(Pointing items for text and elements)
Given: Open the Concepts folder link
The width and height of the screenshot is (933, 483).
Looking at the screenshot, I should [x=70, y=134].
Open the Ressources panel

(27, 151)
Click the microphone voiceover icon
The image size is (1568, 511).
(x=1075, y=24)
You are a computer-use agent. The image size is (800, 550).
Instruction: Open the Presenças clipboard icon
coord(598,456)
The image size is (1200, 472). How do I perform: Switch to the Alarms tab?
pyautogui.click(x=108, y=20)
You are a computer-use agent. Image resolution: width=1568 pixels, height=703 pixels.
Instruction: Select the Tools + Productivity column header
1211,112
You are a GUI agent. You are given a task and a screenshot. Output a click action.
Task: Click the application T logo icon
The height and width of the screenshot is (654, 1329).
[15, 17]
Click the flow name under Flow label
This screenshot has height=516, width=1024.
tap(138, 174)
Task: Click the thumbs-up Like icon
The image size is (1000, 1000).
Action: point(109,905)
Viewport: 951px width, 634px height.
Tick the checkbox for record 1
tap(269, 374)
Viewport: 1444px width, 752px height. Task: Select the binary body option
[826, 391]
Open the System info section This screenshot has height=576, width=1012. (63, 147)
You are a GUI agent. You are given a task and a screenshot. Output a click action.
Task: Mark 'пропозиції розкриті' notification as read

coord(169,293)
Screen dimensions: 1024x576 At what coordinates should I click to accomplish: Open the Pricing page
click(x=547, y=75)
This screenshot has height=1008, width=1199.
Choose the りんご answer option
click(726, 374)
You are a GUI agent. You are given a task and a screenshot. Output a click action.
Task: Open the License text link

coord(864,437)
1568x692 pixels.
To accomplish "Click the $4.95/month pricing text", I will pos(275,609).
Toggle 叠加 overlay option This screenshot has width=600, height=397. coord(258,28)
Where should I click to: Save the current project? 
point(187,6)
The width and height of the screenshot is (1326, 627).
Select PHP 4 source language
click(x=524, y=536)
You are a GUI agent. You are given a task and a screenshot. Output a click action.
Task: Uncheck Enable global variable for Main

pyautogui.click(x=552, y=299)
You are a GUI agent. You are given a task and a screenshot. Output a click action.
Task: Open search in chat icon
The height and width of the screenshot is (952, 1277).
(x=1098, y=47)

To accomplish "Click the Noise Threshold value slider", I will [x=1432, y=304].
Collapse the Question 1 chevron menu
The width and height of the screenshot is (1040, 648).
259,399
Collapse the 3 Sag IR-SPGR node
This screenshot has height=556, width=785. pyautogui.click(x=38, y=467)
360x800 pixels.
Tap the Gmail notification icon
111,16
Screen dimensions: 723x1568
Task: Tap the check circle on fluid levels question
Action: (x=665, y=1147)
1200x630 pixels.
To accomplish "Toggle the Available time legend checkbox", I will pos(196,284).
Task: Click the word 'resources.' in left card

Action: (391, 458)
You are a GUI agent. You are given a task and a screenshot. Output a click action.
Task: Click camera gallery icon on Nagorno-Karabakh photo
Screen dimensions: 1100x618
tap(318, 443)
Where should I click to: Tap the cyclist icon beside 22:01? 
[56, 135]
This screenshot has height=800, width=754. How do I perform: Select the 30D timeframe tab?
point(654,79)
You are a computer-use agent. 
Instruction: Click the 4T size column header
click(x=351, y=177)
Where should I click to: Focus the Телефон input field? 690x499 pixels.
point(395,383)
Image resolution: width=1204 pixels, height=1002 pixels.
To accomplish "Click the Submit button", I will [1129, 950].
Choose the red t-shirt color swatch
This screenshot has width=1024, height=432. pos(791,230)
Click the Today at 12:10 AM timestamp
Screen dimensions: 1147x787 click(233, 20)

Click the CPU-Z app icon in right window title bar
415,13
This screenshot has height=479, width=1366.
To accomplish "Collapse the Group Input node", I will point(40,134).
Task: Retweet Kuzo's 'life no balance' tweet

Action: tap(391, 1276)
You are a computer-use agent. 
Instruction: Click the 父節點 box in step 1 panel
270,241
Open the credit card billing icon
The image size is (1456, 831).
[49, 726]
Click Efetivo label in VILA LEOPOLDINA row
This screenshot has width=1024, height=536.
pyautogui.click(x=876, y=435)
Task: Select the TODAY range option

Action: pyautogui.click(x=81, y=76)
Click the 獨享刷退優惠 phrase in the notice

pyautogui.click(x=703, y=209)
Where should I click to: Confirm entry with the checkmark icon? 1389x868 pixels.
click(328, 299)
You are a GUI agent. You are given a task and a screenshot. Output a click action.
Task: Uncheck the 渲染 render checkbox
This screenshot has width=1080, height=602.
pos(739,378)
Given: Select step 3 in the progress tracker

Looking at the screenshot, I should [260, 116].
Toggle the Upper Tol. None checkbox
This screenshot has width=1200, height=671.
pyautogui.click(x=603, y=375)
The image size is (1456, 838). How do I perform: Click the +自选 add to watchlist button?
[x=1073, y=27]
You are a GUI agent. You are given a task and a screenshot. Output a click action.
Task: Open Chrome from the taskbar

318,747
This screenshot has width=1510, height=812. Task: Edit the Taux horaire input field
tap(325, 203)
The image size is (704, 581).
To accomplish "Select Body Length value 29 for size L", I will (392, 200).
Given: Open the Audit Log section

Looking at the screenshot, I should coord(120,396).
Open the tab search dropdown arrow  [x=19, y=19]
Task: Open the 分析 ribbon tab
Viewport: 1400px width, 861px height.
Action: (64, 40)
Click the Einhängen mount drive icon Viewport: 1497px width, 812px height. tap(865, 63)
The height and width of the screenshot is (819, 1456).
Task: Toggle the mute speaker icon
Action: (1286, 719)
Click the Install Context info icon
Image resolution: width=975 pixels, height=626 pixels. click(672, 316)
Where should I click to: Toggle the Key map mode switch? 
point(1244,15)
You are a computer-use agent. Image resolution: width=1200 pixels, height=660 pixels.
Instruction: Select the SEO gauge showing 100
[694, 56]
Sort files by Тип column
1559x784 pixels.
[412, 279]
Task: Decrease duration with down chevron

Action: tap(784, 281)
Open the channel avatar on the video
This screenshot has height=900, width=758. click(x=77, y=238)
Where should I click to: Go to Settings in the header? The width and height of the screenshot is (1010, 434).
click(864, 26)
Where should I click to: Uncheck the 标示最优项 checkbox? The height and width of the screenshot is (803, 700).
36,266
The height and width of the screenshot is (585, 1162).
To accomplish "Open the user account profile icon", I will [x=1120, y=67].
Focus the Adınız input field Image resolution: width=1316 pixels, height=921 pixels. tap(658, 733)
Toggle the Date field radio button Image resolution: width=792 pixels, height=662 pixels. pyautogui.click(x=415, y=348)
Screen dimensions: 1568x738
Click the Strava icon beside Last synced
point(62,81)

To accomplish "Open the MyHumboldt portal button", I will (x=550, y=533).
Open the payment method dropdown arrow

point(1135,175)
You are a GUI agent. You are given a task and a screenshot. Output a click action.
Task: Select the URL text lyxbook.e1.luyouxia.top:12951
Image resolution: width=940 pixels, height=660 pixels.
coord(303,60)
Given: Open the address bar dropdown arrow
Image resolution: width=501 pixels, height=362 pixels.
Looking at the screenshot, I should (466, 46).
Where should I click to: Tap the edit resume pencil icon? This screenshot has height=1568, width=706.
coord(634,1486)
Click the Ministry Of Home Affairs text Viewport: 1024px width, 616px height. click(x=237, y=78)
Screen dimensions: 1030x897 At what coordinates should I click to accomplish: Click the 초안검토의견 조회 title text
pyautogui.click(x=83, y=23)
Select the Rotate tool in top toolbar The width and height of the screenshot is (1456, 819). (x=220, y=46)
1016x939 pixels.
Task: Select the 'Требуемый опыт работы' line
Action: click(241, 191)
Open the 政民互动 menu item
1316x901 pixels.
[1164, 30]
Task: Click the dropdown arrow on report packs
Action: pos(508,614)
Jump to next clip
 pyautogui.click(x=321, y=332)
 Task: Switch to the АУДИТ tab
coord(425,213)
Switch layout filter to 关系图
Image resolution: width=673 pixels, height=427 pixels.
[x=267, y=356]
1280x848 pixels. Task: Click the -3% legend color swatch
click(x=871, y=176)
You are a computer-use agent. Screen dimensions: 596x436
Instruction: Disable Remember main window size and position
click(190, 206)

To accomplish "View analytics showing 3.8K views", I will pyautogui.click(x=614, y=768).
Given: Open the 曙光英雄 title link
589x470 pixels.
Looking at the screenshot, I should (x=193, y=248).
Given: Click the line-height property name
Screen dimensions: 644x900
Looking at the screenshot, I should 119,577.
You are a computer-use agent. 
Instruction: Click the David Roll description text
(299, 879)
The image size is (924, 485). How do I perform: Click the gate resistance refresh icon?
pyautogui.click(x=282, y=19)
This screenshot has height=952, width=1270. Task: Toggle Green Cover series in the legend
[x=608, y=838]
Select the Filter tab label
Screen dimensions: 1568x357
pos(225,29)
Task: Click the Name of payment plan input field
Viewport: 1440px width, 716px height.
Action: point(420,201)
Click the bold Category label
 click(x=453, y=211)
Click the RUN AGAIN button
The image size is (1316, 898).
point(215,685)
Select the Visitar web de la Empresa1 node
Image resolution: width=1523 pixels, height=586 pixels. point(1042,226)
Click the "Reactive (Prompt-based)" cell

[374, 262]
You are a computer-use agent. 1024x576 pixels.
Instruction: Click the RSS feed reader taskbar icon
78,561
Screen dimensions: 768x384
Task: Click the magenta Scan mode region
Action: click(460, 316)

[Exercise instructions] Update the lines from the line with "Given: Click the line-height property name" to the line with "pos(225,29)", changing "Screen dimensions" to "Screen size" and keeping all else the same. Rewrite only those lines.

[The response]
Given: Click the line-height property name
Screen size: 644x900
Looking at the screenshot, I should 119,577.
You are a computer-use agent. 
Instruction: Click the David Roll description text
(299, 879)
The image size is (924, 485). How do I perform: Click the gate resistance refresh icon?
pyautogui.click(x=282, y=19)
This screenshot has height=952, width=1270. Task: Toggle Green Cover series in the legend
[x=608, y=838]
Select the Filter tab label
Screen size: 1568x357
pos(225,29)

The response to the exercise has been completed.